[Opening The records section]

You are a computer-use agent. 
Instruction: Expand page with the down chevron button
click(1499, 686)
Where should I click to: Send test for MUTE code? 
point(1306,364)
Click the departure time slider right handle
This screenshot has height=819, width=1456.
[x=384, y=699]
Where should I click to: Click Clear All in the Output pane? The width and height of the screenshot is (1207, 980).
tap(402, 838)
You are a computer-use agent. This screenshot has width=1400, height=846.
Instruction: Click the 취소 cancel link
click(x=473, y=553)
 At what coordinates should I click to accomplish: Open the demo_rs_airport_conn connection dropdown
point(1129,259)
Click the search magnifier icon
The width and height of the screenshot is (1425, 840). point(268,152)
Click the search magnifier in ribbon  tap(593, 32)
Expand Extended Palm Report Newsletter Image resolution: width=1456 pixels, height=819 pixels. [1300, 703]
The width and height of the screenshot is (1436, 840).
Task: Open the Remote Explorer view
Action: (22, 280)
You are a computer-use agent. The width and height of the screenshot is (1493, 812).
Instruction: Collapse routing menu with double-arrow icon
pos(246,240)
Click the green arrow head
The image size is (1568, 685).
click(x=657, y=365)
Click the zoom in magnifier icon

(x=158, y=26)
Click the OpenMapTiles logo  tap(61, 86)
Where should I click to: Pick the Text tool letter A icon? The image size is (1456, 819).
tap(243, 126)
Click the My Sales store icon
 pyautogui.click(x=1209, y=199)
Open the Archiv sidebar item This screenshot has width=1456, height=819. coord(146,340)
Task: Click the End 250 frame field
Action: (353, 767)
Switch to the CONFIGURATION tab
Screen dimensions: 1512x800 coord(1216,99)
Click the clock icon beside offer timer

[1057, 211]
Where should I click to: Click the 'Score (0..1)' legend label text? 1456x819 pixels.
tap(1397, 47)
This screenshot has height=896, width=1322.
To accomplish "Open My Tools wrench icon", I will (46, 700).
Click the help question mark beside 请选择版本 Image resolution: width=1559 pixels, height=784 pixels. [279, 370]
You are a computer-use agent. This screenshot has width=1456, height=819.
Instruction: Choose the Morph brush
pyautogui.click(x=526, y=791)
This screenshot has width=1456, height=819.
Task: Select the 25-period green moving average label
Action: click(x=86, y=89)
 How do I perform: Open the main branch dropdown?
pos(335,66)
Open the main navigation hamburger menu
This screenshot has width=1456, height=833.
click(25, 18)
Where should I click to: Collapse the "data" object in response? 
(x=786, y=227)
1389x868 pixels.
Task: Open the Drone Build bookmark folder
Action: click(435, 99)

[Closing The records section]

## Directions
Within the records above, find every line containing "computer" and report only how many there are.

## Solution to the problem
4